Scoring functions are widely used in drug discovery and other molecular modelling applications. These include:
Virtual screening of small molecule databases of candidate ligands to identify novel small molecules that bind to a protein target of interest and therefore are useful starting points for drug discovery
De novo design of novel small molecules that bind to a protein target
Lead optimization of screening hits to optimize their affinity and selectivity
A potentially more reliable but much more computationally demanding alternative to scoring functions are free energy perturbation calculations.
Prerequisites
Scoring functions are normally parameterized against a data setconsisting of experimentally determined binding affinities between molecular species similar to the species that one wishes to predict. For currently used methods aiming to predict affinities of ligands for proteins the following must first be known or predicted:
Protein tertiary structure – arrangement of the protein atoms in three-dimensional space. Protein structures may be determined by experimental techniques such as X-ray crystallography or solution phase NMR methods or predicted by homology modelling.
Ligand active conformation – three-dimensional shape of the ligand when bound to the protein
Binding-mode – orientation of the two binding partners relative to each other in the complex
The above information yields the three-dimensional structure of the complex. Based on this structure, the scoring function can then estimate the strength of the association between the two molecules in the complex using one of the methods outlined below. Finally the scoring function itself may be used to help predict both the binding mode and the active conformation of the small molecule in the complex, or alternatively a simpler and computationally faster function may be utilised within the docking run.
Classes
There are four general classes of scoring functions:
Force field – affinities are estimated by summing the strength of intermolecularvan der Waals and electrostatic interactions between all atoms of the two molecules in the complex using a force field. The intramolecular energies of the two binding partners are also frequently included. Finally since the binding normally takes place in the presence of water, the desolvation energies of the ligand and of the protein are sometimes taken into account using implicit solvation methods such as GBSA or PBSA.
Empirical – based on counting the number of various types of interactions between the two binding partners. Counting may be based on the number of ligand and receptor atoms in contact with each other or by calculating the change in solvent accessible surface area in the complex compared to the uncomplexed ligand and protein. The coefficients of the scoring function are usually fit using multiple linear regression methods.
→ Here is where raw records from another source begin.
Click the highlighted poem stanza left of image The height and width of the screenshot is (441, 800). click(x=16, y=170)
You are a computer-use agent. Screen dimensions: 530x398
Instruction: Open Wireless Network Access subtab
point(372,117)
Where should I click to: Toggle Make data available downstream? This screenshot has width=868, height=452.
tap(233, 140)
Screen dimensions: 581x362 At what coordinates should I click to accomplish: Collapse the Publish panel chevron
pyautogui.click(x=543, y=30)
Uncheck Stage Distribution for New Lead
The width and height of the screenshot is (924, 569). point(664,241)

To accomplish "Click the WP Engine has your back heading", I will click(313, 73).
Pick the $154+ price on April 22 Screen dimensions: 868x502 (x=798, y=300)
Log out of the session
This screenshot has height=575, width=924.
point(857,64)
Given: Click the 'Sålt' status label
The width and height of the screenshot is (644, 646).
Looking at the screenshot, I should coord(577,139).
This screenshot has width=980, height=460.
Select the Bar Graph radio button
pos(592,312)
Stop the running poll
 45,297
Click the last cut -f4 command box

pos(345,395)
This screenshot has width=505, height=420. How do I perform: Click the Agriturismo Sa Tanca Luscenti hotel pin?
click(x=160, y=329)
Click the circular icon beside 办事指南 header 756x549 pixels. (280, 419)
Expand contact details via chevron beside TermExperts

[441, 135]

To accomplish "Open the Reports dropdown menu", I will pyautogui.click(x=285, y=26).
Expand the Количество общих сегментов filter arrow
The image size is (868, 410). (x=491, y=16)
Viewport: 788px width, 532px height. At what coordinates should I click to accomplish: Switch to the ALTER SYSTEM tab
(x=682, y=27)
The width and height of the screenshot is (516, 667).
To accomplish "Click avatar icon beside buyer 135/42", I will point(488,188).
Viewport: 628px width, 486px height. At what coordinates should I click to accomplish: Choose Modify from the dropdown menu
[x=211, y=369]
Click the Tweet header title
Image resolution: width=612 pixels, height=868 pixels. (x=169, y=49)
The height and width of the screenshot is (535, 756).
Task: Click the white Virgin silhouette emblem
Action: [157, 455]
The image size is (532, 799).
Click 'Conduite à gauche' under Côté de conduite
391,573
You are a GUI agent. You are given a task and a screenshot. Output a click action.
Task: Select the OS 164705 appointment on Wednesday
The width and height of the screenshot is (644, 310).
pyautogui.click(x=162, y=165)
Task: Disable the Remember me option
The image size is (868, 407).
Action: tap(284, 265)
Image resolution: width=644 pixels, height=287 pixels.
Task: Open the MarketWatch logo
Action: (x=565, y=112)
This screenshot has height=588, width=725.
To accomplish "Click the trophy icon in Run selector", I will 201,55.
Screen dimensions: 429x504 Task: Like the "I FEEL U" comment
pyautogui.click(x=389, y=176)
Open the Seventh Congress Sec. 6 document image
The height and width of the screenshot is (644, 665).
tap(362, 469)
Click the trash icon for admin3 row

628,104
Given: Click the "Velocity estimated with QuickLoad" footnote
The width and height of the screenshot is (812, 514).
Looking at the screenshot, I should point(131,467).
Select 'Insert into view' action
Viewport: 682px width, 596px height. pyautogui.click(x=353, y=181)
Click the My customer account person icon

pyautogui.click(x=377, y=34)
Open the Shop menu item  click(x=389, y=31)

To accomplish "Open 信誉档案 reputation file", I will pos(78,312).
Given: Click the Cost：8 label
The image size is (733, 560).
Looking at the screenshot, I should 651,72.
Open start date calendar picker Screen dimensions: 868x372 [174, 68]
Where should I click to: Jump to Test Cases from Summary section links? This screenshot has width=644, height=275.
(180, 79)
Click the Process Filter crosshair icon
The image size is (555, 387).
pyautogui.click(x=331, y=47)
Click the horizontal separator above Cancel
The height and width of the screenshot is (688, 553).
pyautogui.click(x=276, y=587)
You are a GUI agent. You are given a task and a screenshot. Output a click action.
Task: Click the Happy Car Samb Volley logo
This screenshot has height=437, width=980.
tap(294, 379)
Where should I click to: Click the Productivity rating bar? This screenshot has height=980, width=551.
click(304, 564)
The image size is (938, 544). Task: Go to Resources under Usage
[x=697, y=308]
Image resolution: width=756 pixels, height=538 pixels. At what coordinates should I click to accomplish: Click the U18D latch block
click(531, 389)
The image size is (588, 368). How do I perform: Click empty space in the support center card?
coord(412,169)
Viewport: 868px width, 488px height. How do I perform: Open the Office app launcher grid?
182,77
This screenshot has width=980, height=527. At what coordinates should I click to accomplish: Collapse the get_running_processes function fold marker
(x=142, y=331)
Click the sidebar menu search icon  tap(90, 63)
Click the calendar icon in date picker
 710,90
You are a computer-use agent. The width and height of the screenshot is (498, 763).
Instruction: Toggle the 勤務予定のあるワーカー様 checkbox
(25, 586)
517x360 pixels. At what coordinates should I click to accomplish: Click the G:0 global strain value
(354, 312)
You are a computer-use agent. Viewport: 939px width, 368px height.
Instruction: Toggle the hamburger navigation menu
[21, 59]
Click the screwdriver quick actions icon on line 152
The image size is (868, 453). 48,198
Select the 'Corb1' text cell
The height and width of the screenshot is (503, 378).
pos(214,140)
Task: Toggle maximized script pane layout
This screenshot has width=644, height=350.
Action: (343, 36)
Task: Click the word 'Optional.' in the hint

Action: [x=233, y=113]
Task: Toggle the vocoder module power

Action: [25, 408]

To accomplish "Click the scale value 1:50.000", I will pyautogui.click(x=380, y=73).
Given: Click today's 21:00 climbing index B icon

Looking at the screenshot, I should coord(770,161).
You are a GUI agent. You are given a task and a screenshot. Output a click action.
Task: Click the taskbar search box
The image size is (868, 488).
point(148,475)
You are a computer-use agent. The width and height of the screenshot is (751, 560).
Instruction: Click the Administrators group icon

These interactions terms of the function may include for example:
* number of rotatable bonds immobilized in complex formation.
Knowledge-based – based on statistical observations of intermolecular close contacts in large 3D databases which are used to derive "potentials of mean force". This method is founded on the assumption that close intermolecular interactions between certain types of atoms or functional groups that occur more frequently than one would expect by a random distribution are likely to be energetically favorable and therefore contribute favorably to binding affinity.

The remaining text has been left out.